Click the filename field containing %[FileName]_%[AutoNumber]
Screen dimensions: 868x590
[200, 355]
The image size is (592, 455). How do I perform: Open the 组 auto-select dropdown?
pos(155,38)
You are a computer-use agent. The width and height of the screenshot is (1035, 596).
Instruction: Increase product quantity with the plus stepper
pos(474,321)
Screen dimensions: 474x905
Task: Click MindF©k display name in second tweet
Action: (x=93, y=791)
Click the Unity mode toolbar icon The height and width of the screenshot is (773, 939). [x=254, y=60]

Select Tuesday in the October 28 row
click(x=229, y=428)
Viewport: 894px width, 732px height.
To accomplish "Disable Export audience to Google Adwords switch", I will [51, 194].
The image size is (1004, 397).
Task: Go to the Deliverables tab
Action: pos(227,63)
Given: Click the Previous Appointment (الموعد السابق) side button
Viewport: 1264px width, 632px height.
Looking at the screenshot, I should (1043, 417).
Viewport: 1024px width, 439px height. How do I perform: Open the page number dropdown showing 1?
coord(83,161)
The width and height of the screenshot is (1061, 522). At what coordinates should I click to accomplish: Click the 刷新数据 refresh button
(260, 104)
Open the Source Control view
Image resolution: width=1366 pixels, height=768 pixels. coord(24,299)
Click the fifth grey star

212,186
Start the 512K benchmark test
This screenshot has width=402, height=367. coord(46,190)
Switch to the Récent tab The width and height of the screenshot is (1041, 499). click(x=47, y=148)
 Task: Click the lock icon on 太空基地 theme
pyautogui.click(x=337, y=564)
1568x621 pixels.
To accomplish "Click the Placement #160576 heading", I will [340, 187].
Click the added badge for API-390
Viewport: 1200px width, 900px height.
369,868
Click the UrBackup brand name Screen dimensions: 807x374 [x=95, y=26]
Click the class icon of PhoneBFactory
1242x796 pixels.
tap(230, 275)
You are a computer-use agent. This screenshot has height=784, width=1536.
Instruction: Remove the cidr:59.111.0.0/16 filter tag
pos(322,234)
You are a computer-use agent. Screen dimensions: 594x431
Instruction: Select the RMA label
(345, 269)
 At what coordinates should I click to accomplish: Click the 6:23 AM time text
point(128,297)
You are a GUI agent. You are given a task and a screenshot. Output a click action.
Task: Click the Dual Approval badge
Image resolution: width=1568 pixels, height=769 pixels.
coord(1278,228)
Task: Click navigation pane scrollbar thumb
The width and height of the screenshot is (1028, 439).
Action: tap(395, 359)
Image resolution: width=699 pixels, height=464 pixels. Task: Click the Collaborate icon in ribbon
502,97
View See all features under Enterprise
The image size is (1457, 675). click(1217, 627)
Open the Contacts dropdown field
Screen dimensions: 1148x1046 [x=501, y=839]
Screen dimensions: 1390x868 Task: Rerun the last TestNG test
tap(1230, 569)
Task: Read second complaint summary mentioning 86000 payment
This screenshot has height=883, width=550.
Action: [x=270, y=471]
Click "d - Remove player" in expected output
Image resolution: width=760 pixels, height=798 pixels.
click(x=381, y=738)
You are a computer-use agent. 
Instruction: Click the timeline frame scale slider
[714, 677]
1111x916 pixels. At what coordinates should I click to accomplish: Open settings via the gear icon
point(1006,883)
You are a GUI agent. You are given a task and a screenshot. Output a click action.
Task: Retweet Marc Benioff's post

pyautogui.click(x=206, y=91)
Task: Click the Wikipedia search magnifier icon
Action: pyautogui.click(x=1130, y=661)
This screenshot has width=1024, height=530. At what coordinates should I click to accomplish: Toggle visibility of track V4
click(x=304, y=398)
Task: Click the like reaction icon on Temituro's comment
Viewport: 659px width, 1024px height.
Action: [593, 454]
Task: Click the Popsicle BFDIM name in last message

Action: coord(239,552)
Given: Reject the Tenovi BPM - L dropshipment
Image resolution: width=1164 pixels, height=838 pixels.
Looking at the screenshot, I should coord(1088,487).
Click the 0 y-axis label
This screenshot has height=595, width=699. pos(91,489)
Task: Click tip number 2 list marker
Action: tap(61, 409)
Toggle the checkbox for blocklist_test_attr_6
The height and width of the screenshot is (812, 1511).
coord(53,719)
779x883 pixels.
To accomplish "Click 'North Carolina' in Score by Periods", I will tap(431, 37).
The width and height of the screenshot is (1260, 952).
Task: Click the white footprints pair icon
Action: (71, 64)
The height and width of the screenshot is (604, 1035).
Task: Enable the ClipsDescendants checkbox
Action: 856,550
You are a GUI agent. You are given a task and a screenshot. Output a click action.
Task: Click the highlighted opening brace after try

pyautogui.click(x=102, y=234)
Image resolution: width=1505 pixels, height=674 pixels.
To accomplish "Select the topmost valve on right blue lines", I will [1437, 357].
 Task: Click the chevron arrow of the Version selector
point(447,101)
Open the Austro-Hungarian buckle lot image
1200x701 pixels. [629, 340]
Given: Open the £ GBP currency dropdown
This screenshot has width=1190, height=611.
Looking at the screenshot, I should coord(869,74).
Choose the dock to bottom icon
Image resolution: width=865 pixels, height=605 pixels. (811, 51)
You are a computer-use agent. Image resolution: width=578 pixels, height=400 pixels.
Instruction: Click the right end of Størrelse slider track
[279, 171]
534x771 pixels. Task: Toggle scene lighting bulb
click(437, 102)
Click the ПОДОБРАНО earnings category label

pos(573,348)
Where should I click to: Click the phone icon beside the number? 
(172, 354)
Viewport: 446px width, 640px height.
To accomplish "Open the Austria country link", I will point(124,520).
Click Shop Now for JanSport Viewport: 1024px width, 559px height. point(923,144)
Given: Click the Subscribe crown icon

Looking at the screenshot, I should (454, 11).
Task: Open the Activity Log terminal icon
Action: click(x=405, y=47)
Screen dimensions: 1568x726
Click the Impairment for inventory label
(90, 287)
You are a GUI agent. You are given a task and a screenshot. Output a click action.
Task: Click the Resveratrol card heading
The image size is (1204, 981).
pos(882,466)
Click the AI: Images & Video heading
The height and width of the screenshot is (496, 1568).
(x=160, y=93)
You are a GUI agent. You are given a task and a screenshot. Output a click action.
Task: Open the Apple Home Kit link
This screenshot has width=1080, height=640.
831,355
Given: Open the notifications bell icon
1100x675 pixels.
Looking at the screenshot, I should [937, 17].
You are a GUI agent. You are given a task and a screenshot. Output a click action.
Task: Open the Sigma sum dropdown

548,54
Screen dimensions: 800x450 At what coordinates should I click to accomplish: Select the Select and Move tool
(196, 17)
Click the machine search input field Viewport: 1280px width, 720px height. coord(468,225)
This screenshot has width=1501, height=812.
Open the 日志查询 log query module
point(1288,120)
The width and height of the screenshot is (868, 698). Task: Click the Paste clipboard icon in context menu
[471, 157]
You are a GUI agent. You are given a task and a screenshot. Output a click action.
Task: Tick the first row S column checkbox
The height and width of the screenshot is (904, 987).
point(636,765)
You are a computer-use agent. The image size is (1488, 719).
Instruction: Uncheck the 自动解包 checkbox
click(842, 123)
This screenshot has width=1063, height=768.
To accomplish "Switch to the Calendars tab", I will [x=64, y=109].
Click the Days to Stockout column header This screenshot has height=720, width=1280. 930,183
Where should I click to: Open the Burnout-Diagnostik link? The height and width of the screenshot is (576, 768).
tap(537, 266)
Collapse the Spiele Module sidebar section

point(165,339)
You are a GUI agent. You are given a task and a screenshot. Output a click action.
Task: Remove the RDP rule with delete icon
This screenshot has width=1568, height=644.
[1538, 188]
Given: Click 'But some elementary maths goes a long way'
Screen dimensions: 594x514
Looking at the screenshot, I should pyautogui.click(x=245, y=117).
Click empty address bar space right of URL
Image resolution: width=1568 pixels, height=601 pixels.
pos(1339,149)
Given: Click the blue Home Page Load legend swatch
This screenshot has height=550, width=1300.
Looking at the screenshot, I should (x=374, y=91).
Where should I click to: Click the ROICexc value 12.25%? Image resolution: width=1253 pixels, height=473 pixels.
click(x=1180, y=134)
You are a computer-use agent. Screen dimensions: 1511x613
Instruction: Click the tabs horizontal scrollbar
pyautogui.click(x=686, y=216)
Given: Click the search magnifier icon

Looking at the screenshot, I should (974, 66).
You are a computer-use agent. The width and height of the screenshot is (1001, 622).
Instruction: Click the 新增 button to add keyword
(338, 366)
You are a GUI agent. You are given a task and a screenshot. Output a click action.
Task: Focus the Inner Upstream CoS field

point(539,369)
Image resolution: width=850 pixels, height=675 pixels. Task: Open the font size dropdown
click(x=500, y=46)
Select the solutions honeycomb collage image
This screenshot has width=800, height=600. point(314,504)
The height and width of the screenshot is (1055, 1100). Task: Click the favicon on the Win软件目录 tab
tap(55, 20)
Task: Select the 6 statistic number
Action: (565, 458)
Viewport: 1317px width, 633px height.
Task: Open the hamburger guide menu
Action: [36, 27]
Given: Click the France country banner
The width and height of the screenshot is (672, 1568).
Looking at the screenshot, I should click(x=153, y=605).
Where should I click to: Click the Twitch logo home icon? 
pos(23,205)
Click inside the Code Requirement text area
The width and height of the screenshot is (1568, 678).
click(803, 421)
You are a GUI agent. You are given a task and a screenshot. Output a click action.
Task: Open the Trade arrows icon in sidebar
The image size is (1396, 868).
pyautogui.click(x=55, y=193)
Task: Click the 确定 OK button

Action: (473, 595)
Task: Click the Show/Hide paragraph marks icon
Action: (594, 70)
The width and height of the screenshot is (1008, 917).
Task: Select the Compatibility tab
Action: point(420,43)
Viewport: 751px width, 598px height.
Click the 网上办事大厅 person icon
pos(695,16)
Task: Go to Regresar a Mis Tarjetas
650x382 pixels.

+++

** WORK TO COMPLETE **
For the word "badge", how many lines in the records above contain it? Answer with the number and nothing else.

** SOLUTION FOR THIS TASK **
2